You were not honest with your mother when you told her that you loved the new sweater she got you. We all now that red & white vertical stripes on a sweater make you look like a fat barber pole, or a giant peppermint prick. Why did you not tell her? Don't you know that dishonesty is saved only for the highest levels of government?
P.S. Try to talk a little louder next time.
To Mr. Ted McCarthy, West Allis, Wisconsin:
We understand that you did not want to go to Christmas Eve services this year. Come on now, we all know that you went to the 24 hour adult bookstore and bought a four hour DVD compilation called "Giant Knockers & Bubble Butts". Is that really how you wanted to spend that Christmas bonus? You know your ex-wife has been telling you that little Ted needs braces.
To Ms. Anna-Joan Johnson-Parker, Waco, Texas:
A very special greeting from all the boys here in Department Z of the NSC. Your special description of what you were doing with that candy cane & egg nog really lifted up the spirits of those of us stuck here on the Christmas Eve shift. Sure your husband in Iraq seemed to be enjoying himself between the heavy sobbing, but we're sure that some decade or another the Iraqi's will run out of triggering devices on the IEDs.
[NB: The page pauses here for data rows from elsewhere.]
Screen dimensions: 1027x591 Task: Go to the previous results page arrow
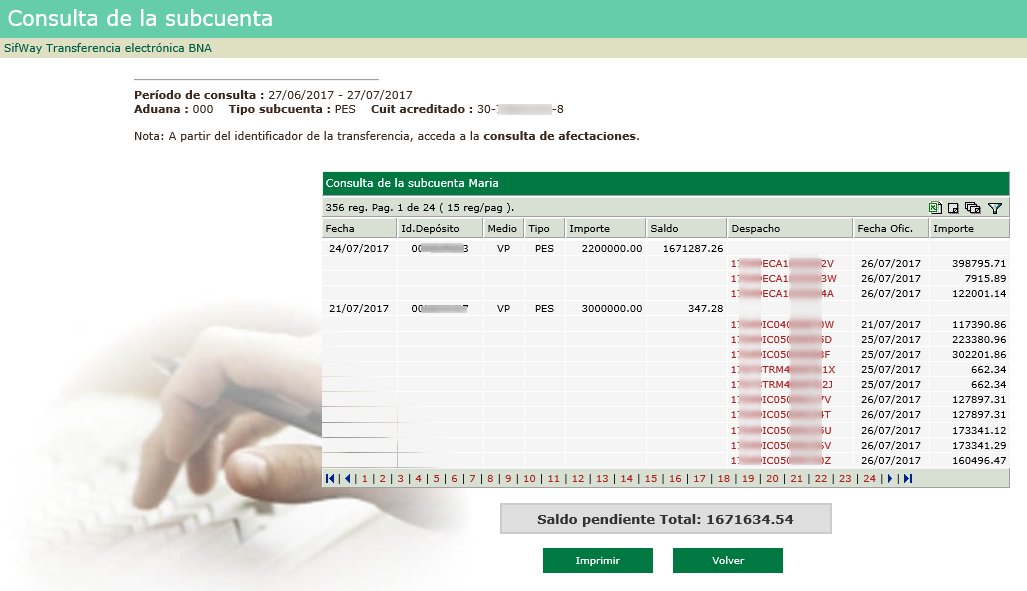click(348, 479)
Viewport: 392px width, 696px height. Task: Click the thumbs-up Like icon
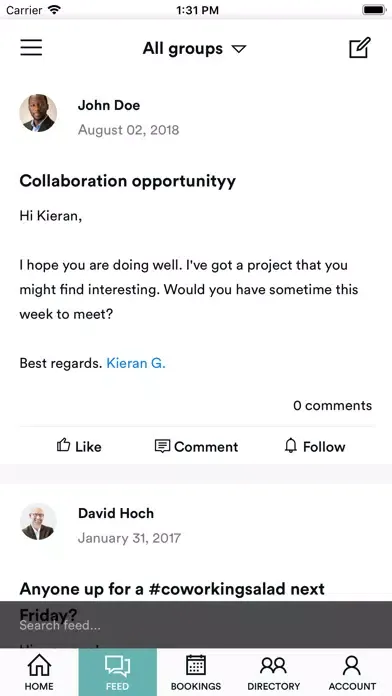coord(63,445)
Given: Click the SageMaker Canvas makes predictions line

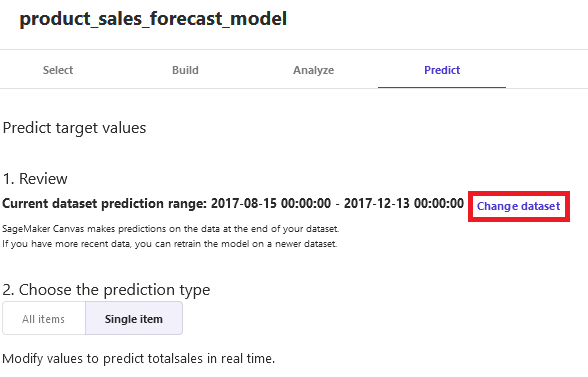Looking at the screenshot, I should [171, 228].
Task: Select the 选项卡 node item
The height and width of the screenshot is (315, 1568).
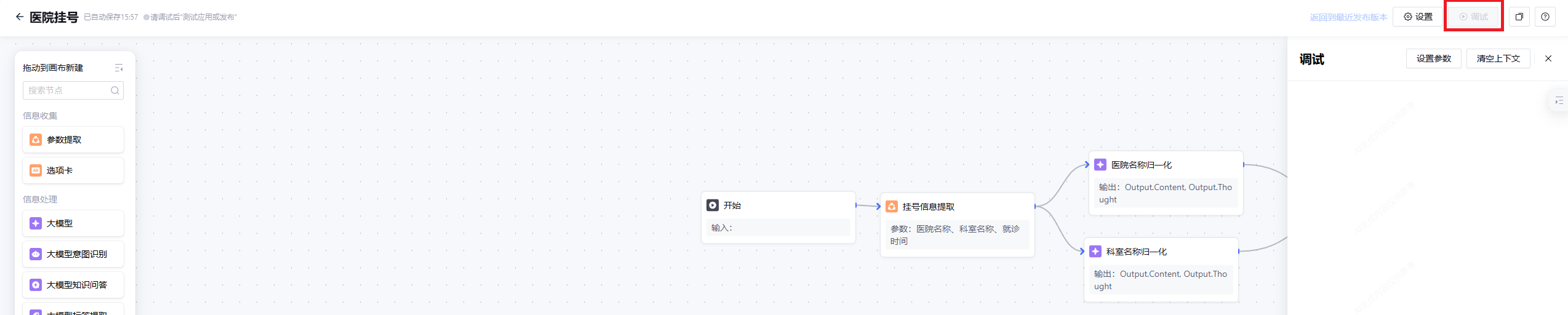Action: coord(73,170)
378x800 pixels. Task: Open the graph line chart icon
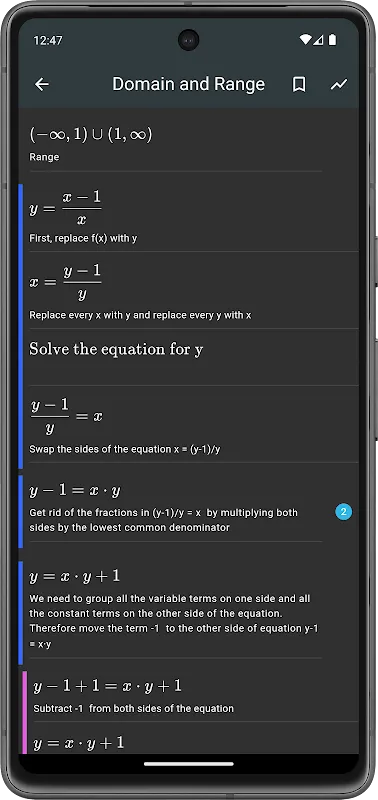[x=339, y=85]
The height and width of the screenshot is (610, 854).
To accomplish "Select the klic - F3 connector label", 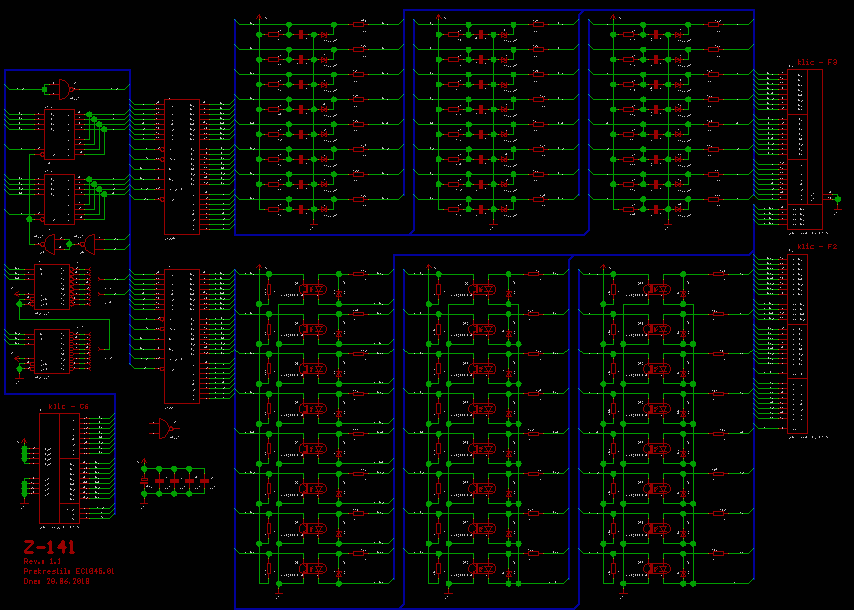I will [x=816, y=62].
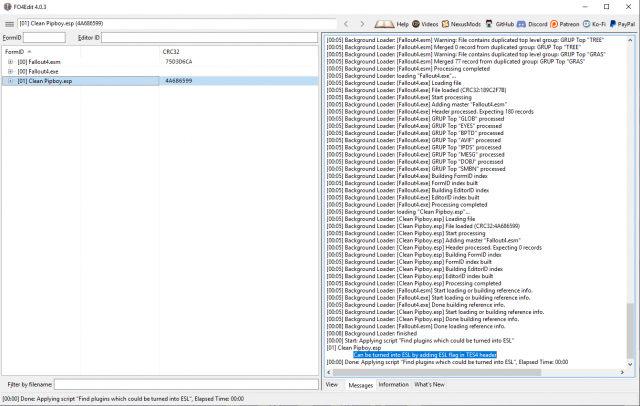The height and width of the screenshot is (406, 640).
Task: Open the Patreon link
Action: [x=569, y=22]
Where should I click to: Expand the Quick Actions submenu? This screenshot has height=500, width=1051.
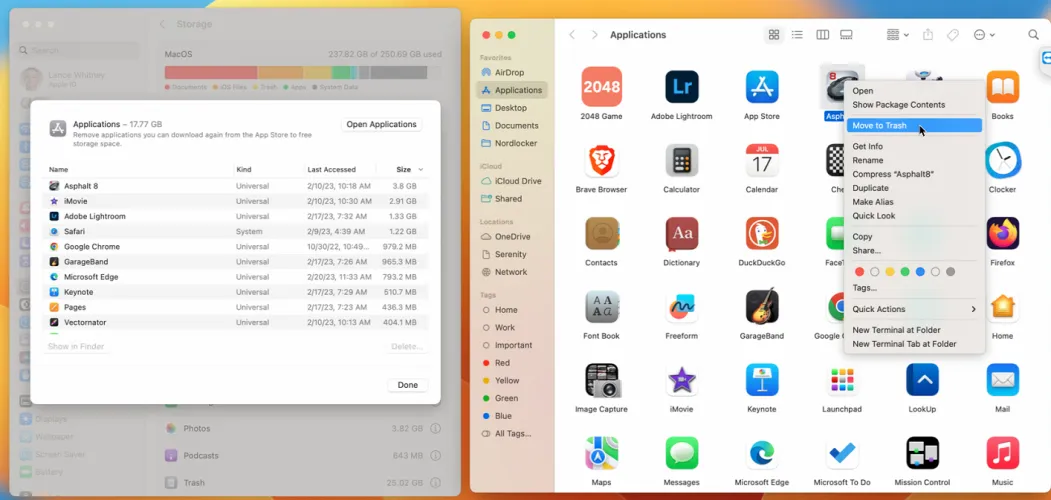pyautogui.click(x=914, y=309)
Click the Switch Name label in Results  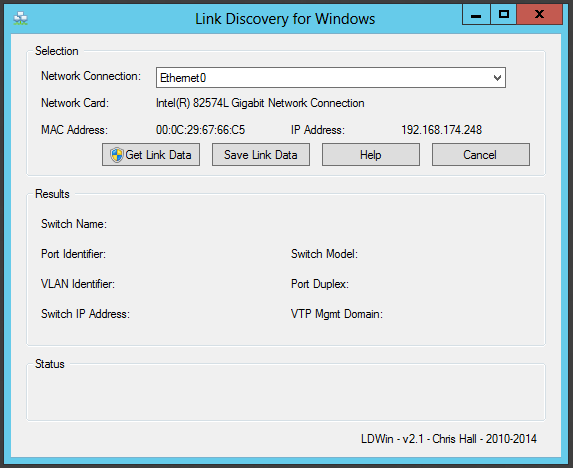tap(74, 224)
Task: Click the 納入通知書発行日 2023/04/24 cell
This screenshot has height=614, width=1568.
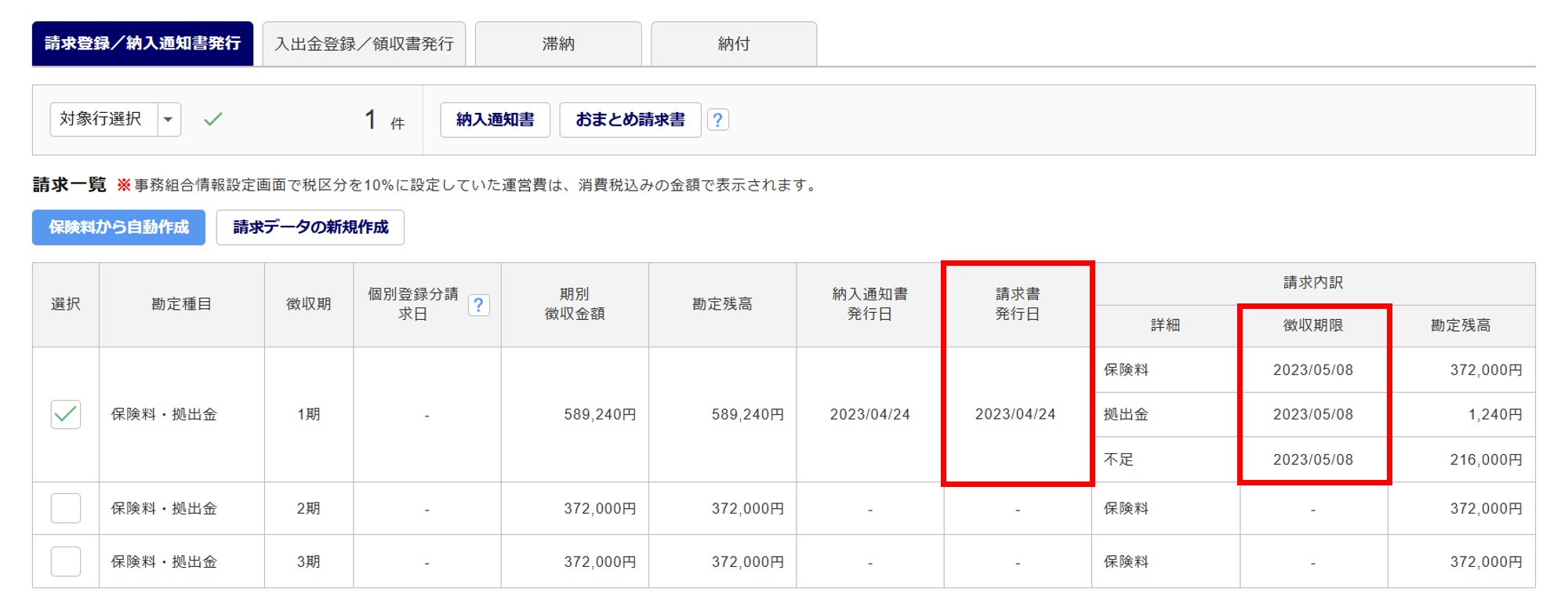Action: [869, 414]
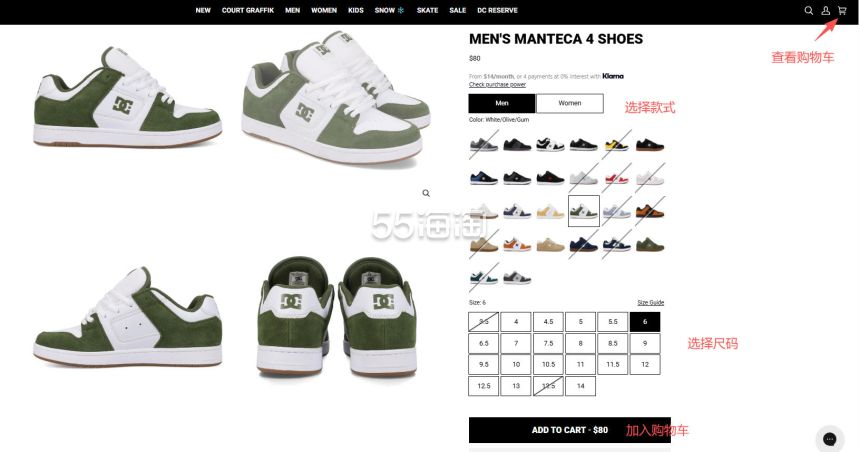The image size is (859, 452).
Task: Open the chat support bubble
Action: (x=829, y=438)

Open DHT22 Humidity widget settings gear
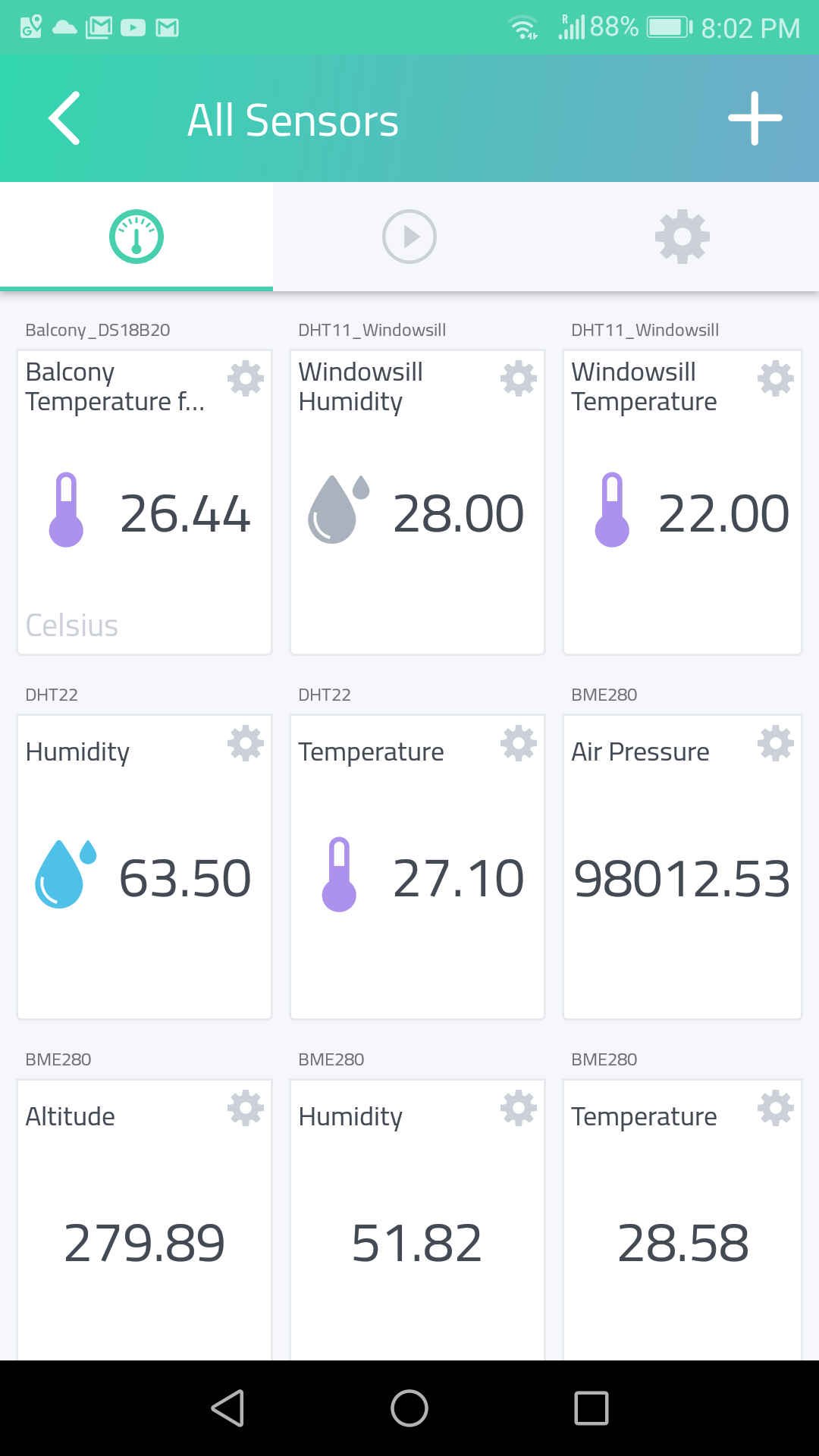click(246, 743)
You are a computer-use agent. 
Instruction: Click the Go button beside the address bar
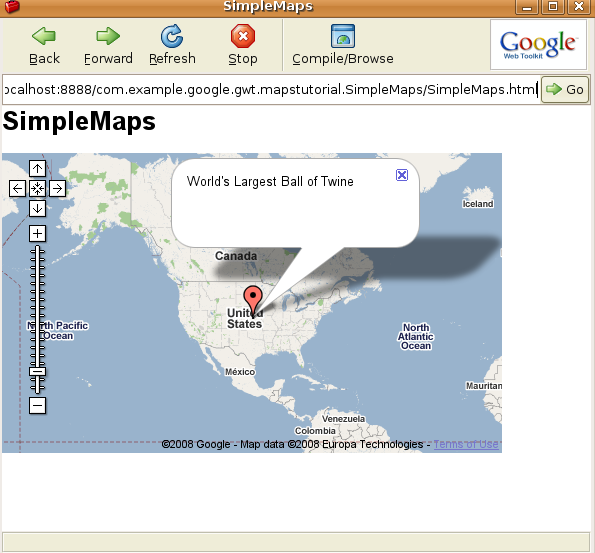click(x=565, y=90)
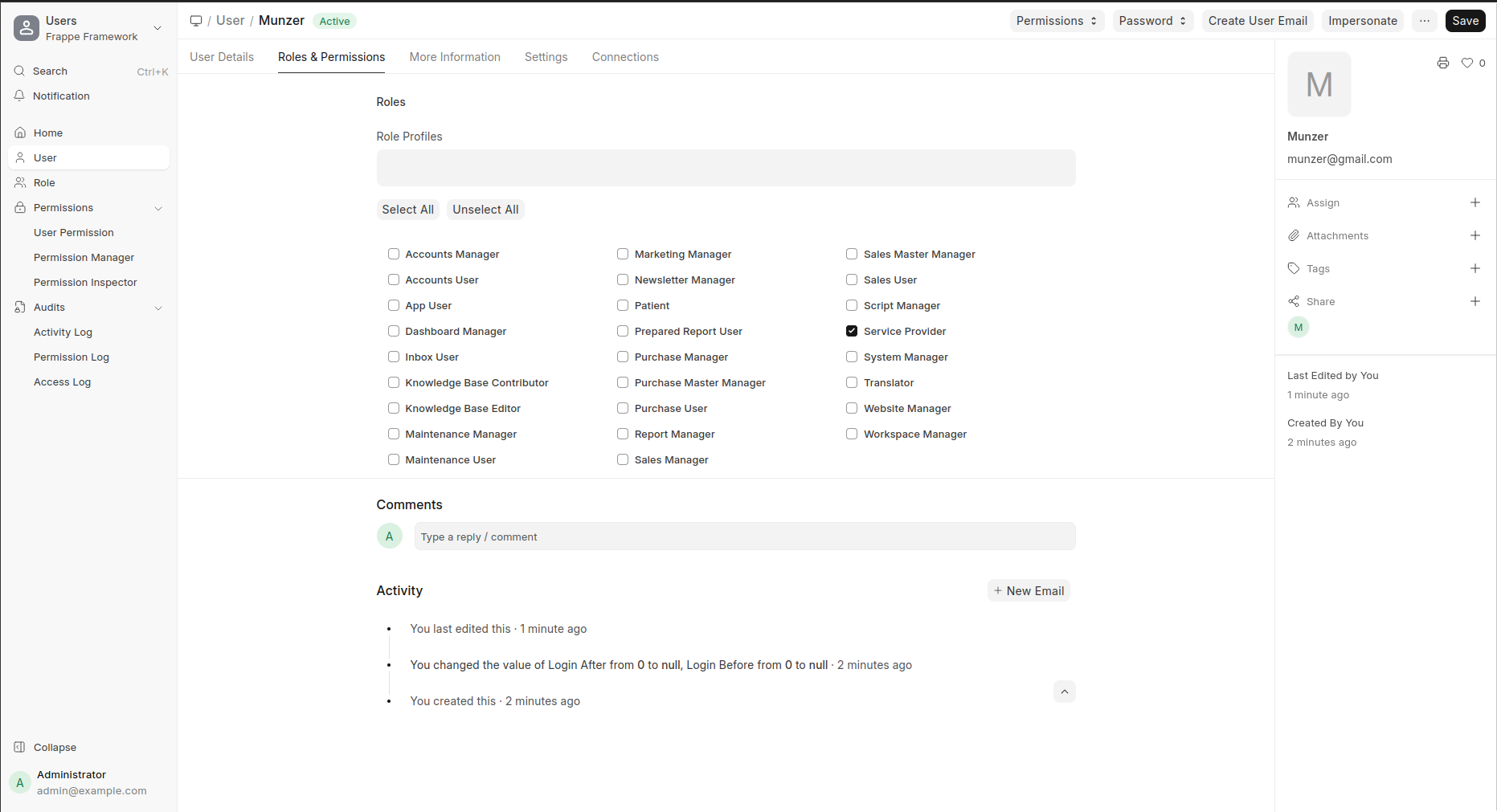Enable the System Manager role checkbox
1497x812 pixels.
click(x=852, y=357)
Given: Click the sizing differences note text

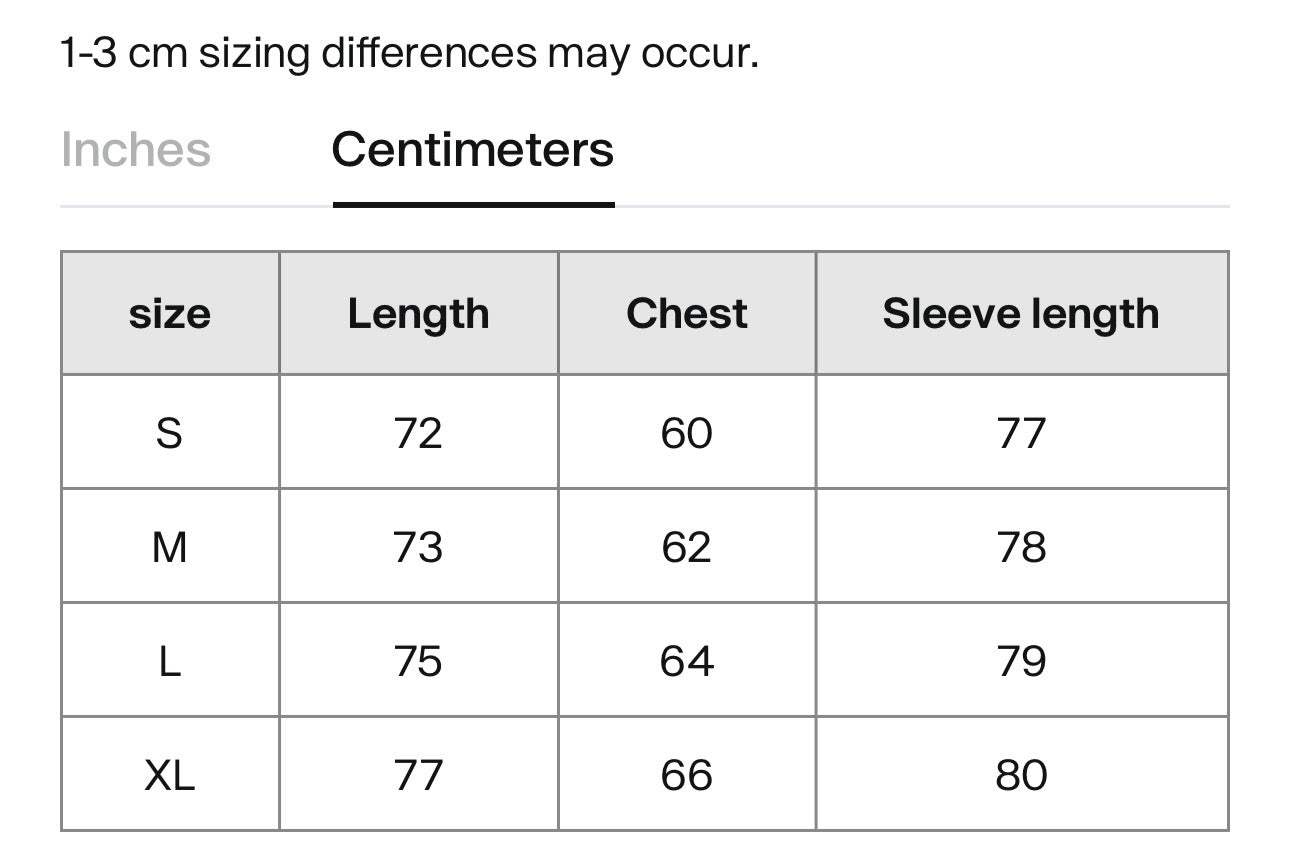Looking at the screenshot, I should tap(410, 53).
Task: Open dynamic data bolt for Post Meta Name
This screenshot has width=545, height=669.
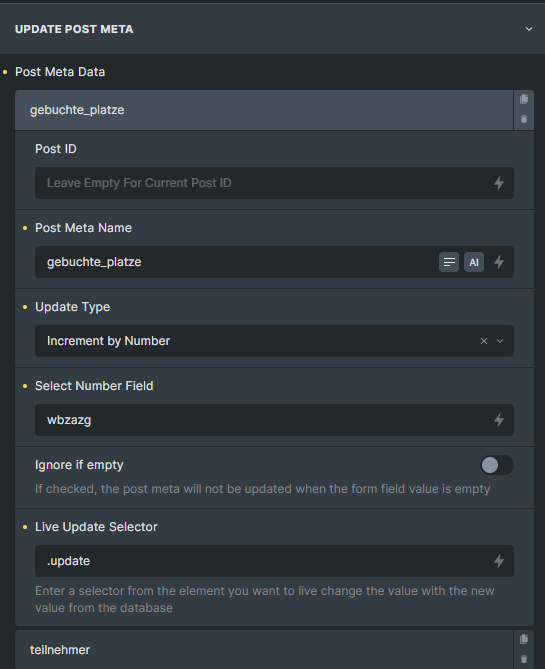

In the meantime, our supervisor would like to know if you have any plans for New Years?
To Mr. John Peterson, Knoxville, Tennessee:
Nice save when your wife picked up the phone while you were talking to your mistress. Telling her it was your long-lost sister discussing her recent performance in the World Gymnastics Championships was quite credible (the "backdoor pommel horse"?). All of us here in Department Z were really convinced. Enjoy all that spit in your scrambled eggs over the holidays.